It seems as if every witch or wizard’s parents have a very romantic stories…either romantic or tragic. It is hard to say if Davy’s is to the point of being tragic, but it is far from romantic. Galvin Gudgeon had been one of those guys who never wanted to make much of himself. He sat at home, and listened to the radio. All the advertisements gave him an idea. Write jingles. He assumed that you wouldn’t need much education to do such a thing, and all you really needed was one big break, and you’d be out there in no time. He figured it would be easy. Sit down, write down a few things, and you’d have yourself a hit. He spent two months working. Nothing came to him. Not even a little melody. There was one thing that he was lacking, which was inspiration. And this was the first night that he went down to the bar.
Gladys Westminster was a young girl, looking to further her career. She never really knew what she wanted to do, so she began searching the classifieds for any job opening. It took her two months, just like Galvin, and still nothing. So, she took her trip down to the bar. The first time they caught each others eyes, nothing happened. Not even a nod to say hello. The first night Gladys actually watched Galvin walk out of the bar with a lady in very little clothing, shaking her head in disgust. Another week passed. They both had seen each other at the bar every night. Everyone else’s faces were blurs, but they recognized each other. Finally, Galvin walked up to her to say hello. It was obvious what he was after, and Gladys wasn’t about to give it to him. She ignored his hello, and turned towards the bartender and ordered another gin and tonic. A few more weeks passed, and they still saw each other every night. None of them had been successful in their goals, so the alcohol was the only thing that seemed to be keeping them inspired.
They had something in common.
It was Gladys who went over to Galvin this time. She asked why he was there every night, like some disgusting drunk, and he just looked at her. Then they sat and talked. They were there that night until the bar closed. They both went home alone. This happened again, every night for a full week, until finally Gladys was the one to make the move. She leaned forward, whispered in his ear, and told him exactly what she wanted. Not a job. Not a family. Not someone to support her. She wanted him tonight, and that was it. This was the beginning of a downfall. They made a pattern of this for many months. Go to the bar, drink, go home, fuck, wake up in an awkward state, and then try to find jobs or write stupid jingles.

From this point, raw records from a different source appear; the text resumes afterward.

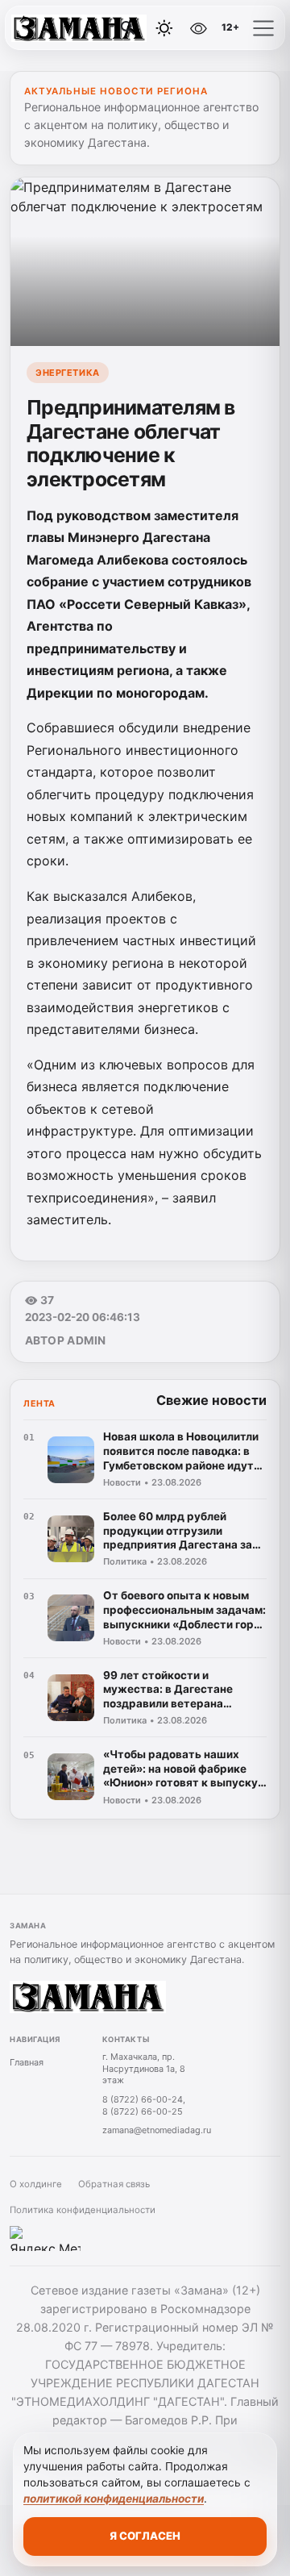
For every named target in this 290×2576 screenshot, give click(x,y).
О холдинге (36, 2184)
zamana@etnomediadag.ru (156, 2130)
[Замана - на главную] (79, 28)
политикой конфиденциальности (113, 2498)
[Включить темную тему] (164, 28)
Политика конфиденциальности (82, 2209)
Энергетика (67, 372)
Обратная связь (114, 2184)
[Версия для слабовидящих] (199, 28)
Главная (27, 2062)
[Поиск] (128, 28)
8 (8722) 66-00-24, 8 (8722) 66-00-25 (143, 2105)
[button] (263, 28)
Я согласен (145, 2535)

And finally it all clicked. There was an ad in the classifieds for a telephone operator. Supposedly the last lady went crazy and quit her job. So Gladys quickly called the number listed, went in for an interview, and got the job. Galvin finally got some sort of music muse. Of course, it had to be for something as small as lunchmeat, but he submitted his song, and they bought it. It seemed like everything in their lives was finally going down the right path, so they weren’t about to change anything that they had been doing in the past. Every night they would go back to the bar, and would drink, go home, and fuck. It was another three months of this. Everything was still going ok. They took this as a sign that they were meant to be together. Too bad the only time they actually spoke to each other was when they were drinking.
They got married, and little did they know they had very little in common. The only thing that seemed to be visible was that they were both born and raised in London, and they both went to the bar every single night. That wasn’t much to base a relationship off of. So not everything was smooth in the Gudgeon household. They didn’t talk They didn’t eat dinner at the table. Instead they would work during the day, and continue the same routine that they had before they both had rings around their fingers.
It didn’t take long for their routine to change slightly. See when you are married, there are certain things that aren’t worried about when having sex, such as children. Well, Gladys got pregnant, so she could no longer go to the bar every night with Galvin. She would work, go home, take care of himself. He would try to write music, wait for her to get home, and then go off to the bar to shoot some pool. Gladys didn’t have the guts to question why he didn’t stay at home, and honestly didn’t mind too much. They didn’t talk that often when they were at home anyway, so it just would have made the situation more awkward. She was a married pregnant woman, who was still very much by herself. Of coursed, she was relieved when her son was born, and gave him the name of Davy.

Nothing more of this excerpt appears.